__EXERCISE TASK A__
Reproduce the rows below exactly, from the line containing "Image resolution: width=800" through the last row, inclusive, leaving out the pictures.

__EXCERPTED PASSAGE__
╭──
As a young boy, however, Father Titonea lived in his grandparents’ rural village, where traditions glowed brightly. 

First, the season began with the annual slaughtering of the family’s fatted pig. Father Titonea said a portion of the meat makes for a succulent feast. 

“I remember one of the best things was fresh sausage fried with mashed potatoes,” he said. “That was really delicious. And after that, for the new year, they have meatball soup. Now that was very, very good.” 

The rest of the pork is preserved, usually in a smoker, to serve throughout the year. 

Caroling begins on Christmas Eve, with participants dressed up in colorful folk attire. Their singing is rewarded with sweets, fruit, traditional cakes called cozonaci, and sometimes money. 

“Everybody in the village was so, so happy,” Father Titonea said. “At every door, people were happy to receive them, and their singing, to bring the good news that Christ is born.” 

‘God hugged us’ 

Garifuna is not on any map because it’s not a country. It’s a language with origins in the Caribbean Island of St. Vincent. 

The language evolved into a blend of mostly Arawak, French, and Spanish, as its speakers moved to the eastern coasts of Central America in the late 1700s and early 1800s. 

A century later, pockets of Garifuna speakers — most of them Catholic — settled in New York City, now home to about 250,000 of them, with most being in the Bronx and Brooklyn. 

But their ancestors had already been celebrating Christmas for a few hundred years, said Matias Mejia of Brooklyn, who speaks Garifuna. 

“Jesus Christ was born into our culture,” Mejia said. “So we talk about the incarnation, and for us, that means God hugged us with his love.” 

Mejia, who is from Honduras, teaches Spanish in New York public schools, but Garifuna is his first language. With his family, he worships at Our Lady of Mercy Parish in Brownsville, one of two in the diocese with Garifuna-speaking people. The other is St. Gabriel the Archangel, part of Mary, Mother of the Church Parish in East New York. 

Mejia explained how African people working on St. Vincent plantations intermarried with the indigenous Arawak people. Their descendants moved east across the Caribbean Sea and settled in Honduras, Guatemala, and Belize. Missionaries from Spain brought Catholicism and Christmas to Garifuna speakers, Mejia said. 

To celebrate, the Garifuna speakers enjoy traditional dances, like those from the Jankunú festival. Feasting ensues, he added, with 32 special dishes, many based on seafood like red snapper and sea bass. Other recipes feature plantains and rice, and beans. 

“God hugged us into fraternity and solidarity so that we consider everybody in the world our brother or sister — a big family,” Mejia said. “Christmas brings us together.”
╰──
__DATA ROWS__
╭──
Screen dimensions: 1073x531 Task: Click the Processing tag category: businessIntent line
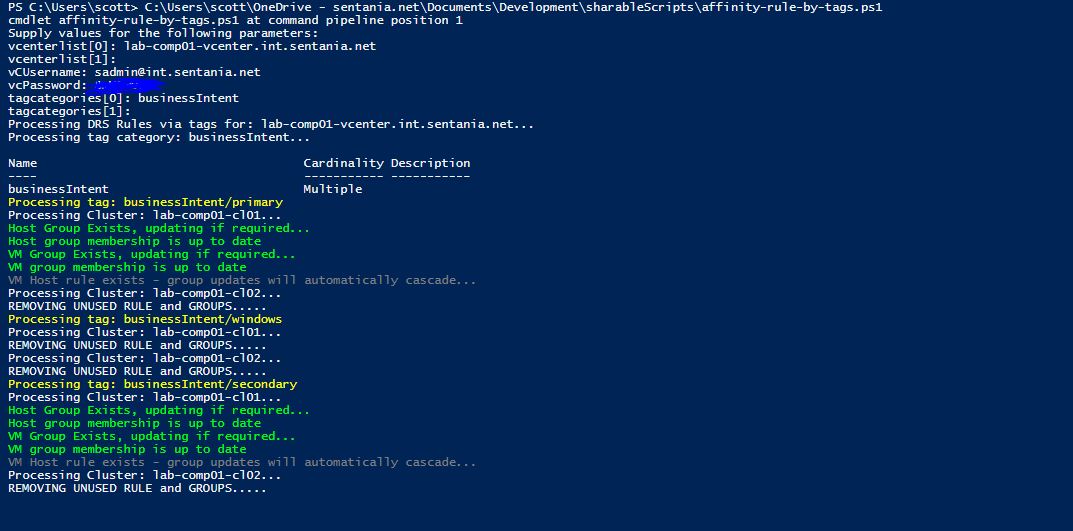[x=159, y=138]
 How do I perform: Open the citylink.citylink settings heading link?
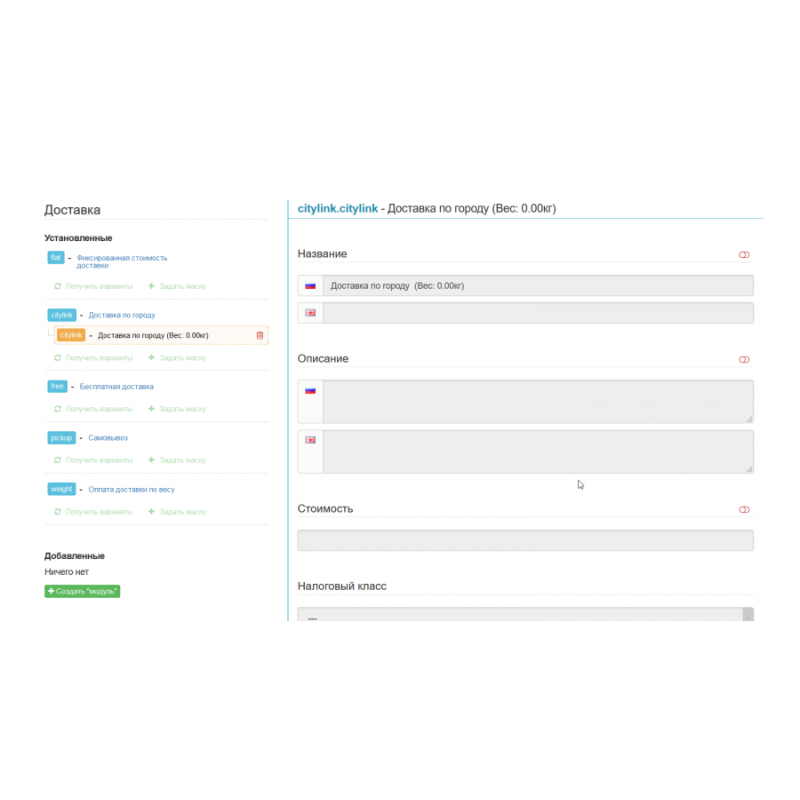pyautogui.click(x=336, y=208)
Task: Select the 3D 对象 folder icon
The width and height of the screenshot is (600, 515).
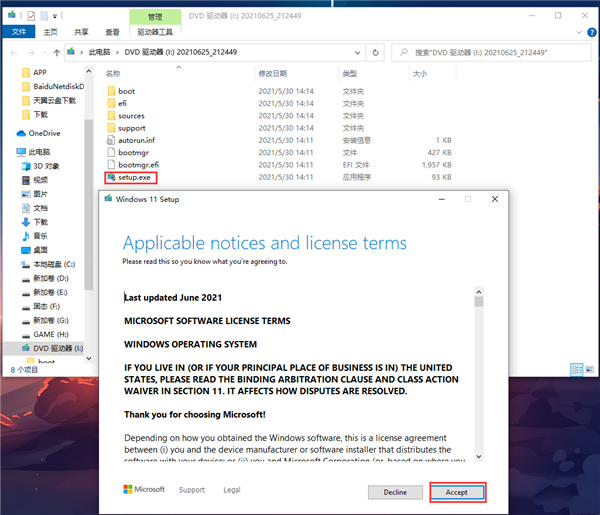Action: coord(24,166)
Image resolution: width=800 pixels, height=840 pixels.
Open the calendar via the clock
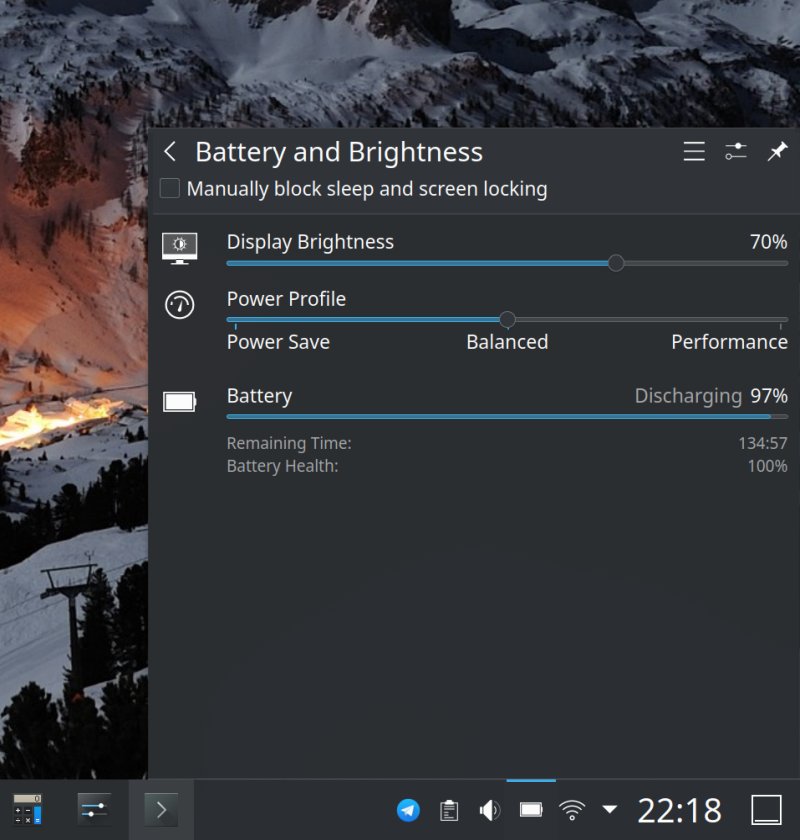tap(678, 811)
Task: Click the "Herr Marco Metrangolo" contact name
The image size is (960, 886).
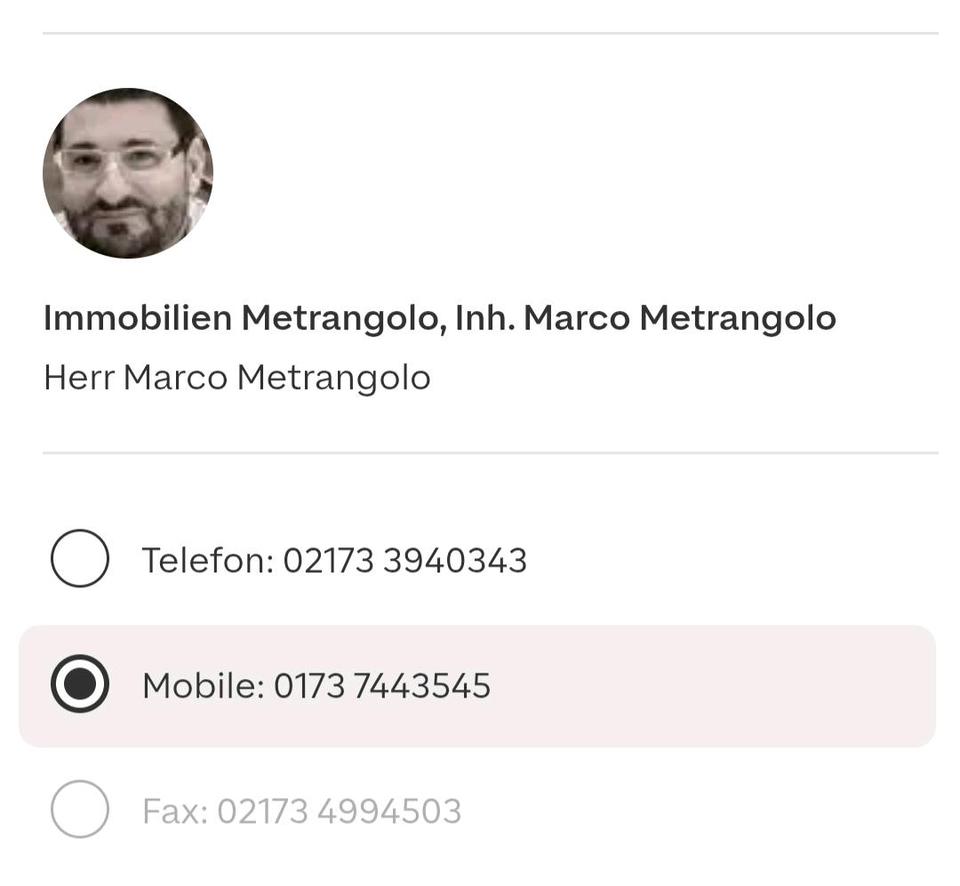Action: coord(237,378)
╰──
__EXERCISE TASK B__
According to the excerpt on Christmas traditions, why is Garifuna not on any map?

__EXPECTED ANSWER A__
Image resolution: width=800 pixels, height=840 pixels.
Open the calendar via the clock
tap(678, 811)
Task: Click the "Herr Marco Metrangolo" contact name
The image size is (960, 886).
Action: coord(237,378)

__EXPECTED ANSWER B__
Garifuna is not on any map because it is not a country. It is a language that originated on the Caribbean island of St. Vincent.